Voleva dire che quagli anni intercorsi tra l’atterraggio e il non ingresso al museo erano stati inutili, persi. E anche quell’interminabile riunione era una perdita di tempo. Ma quando finiva?

Quando finisce il tempo che si perde nelle questioni di secondaria importanza su cui fondiamo la nostra vita?

Quella sera stabilì che era troppo stanco per chiarire a Costanza la natura dell’invito a Venezia. E anche la sera successiva si raccontò la stessa identica scusa, perché preferiva lasciare la cosa nell’ambiguità.

Venerdì sera lei chiese come doveva regolarsi per domenica e lui rispose che la aspettava alle otto precise davanti all’albergo.

Pensò che non era stato carino chiedere a Costanza di venirlo a prendere, ma non la chiamò per avvertirla che sarebbe passato lui. La mattina della domenica alle sette e venticinque Alessio aspettava impalato davanti all’albergo. Lei arrivò alle sette e mezzo, convinta di avere un impegno di lavoro.

Alessio aprì la portiera di Costanza e le sorrise. “Le dispiace se guido io?”

Costanza si spostò sul sedile di fianco senza nemmeno uscire dalla macchina. Non sapeva come comportarsi e faceva fatica a stare seduta di fianco ad Alessio. Lui non parlava, guidava tranquillo. Lei invece era pietrificata dall’imbarazzo.

Alessio non ricordò niente per tutto il viaggio, e non aprì bocca, ma sentì che non stava sprecando tempo. Non era proprio come guardare un Van Gogh, ma neppure come un consiglio d’amministrazione. Forse doveva guidare più spesso.

Parcheggiarono. “Andiamo, siamo in ritardo. Ci aspettano.” disse lui.

“Allora era un invito?” Costanza finalmente aveva capito.

“Sì, diciamo di sì.”

Gunther e Werner si trovarono subito bene con Costanza, e Alessio notò subito che entrambi erano molto più femminili di lei. “Meglio così.” Pensò. Poi si stupì di aver espresso un giudizio del genere. Non per la qualità dell’osservazione, che non era granché, ma perché lui non esprimeva quasi mai giudizi, soprattutto comparativi. Erano il risultato di un’osservazione, e lui non era uso soffermare lo sguardo su nessuno. Nessuno.

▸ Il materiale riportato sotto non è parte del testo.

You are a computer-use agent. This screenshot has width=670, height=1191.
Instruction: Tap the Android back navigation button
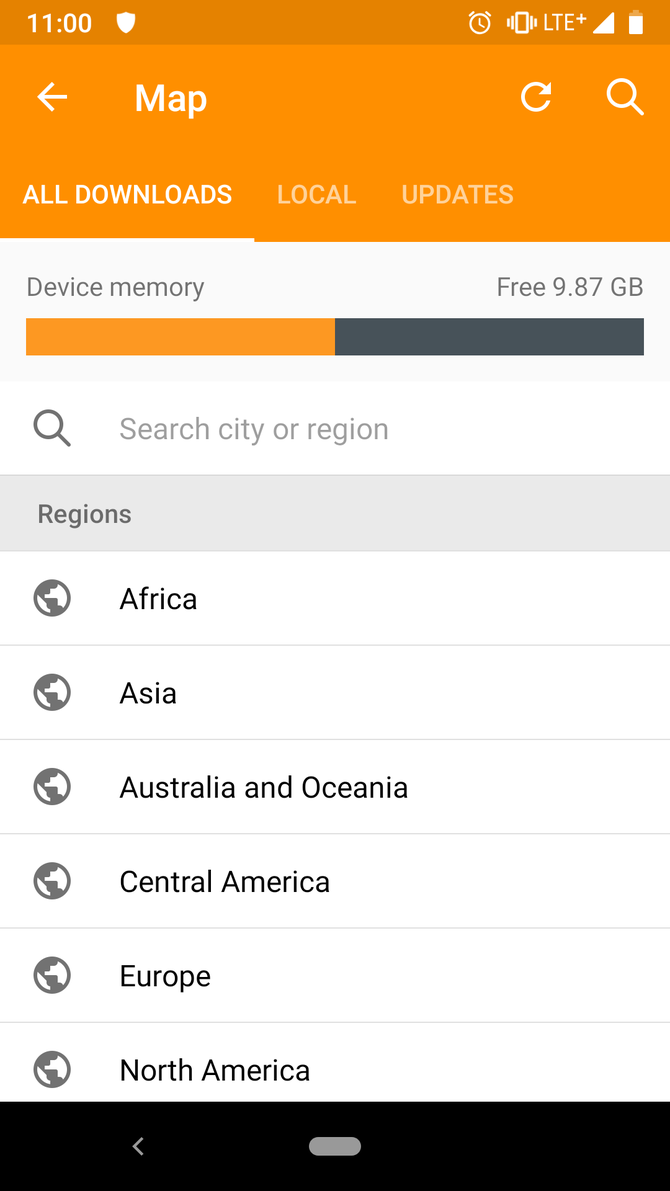click(x=138, y=1146)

Pranzarono alla Trattoria della Marisa, che aveva il suo corredo di gondolieri. Costanza era di una piacevolezza tenera, imprevista in una creatura tanto spartana. Alessio si trovò di fronte a questo altro pensiero, che gli diede quasi fastidio per come si era formulato senza preavviso. Il cibo, il vino frizzante, le tovaglie a quadretti, i commensali che ridevano: cose che Alessio aveva già visto e provato. Non a Venezia, di certo, ma in Camargue, vent’anni prima. Alessio allora non si sarebbe lasciato andare alla conversazione. Allora? Alessio non si era mai abbandonato a una frase improvvisa in vita sua, ma in quel momento lo fece. Gli altri parlavano del successo e della determinazione per raggiungerlo.

“Uno può essere una persona forte quanto vuole, seguire regole auree, e poi però ci sono le debolezze. Penso a me stesso. Uno inizia a realizzare i suoi sogni più grandi e, al posto di festeggiare, guarda le incertezze che emergono. E ha sempre più paura, si sente sempre più inadeguato.”

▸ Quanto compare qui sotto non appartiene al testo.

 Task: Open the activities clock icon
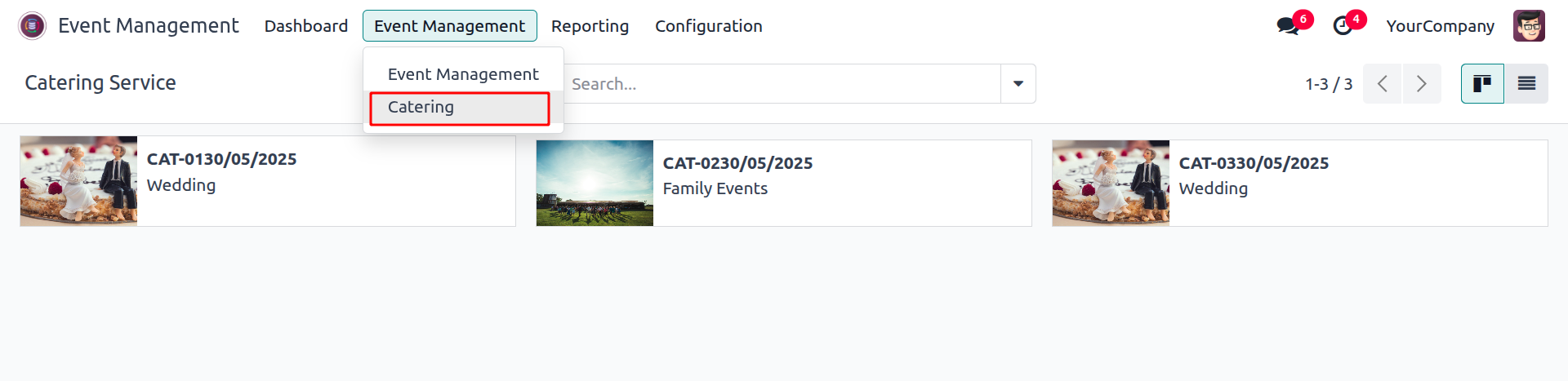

Ma cosa diceva? Lui non esprimeva mai pareri non premeditati. Ma quanti ricordi doveva ancora rimuovere dalla rimozione? Non doveva più servirsi da bere.

Gunther e Costanza guardavano Alessio. Non l’avevano mai sentito parlare in quel modo. Quella frase fece su Alessio l’effetto di una bottiglia di champagne che si stappa. Sentì una decompressione interiore, minima ma irreversibile. Si versò un altro bicchiere e continuò a parlare, e, stranamente, ad ascoltare. Era in pace.

Mentre camminavano verso il parcheggio, dopo aver salutato Gunther e Werner, Costanza e Alessio ridevano.

“Grazie per questa giornata meravigliosa.” Disse Costanza senza guardarlo.

“Grazie a te. Sei una persona incantevole.” Alessio si pentì subito di averle dato del tu. “Oh, scusa se ti ho dato del tu.”

“Non si preoccupi, possiamo tornare al lei quando vuole.”

“Non voglio.” Ma sì, chissenefrega.

Arrivarono alla macchina.

“Qual è il mio posto?” chiese Costanza. Questione logistica con risvolto esistenziale.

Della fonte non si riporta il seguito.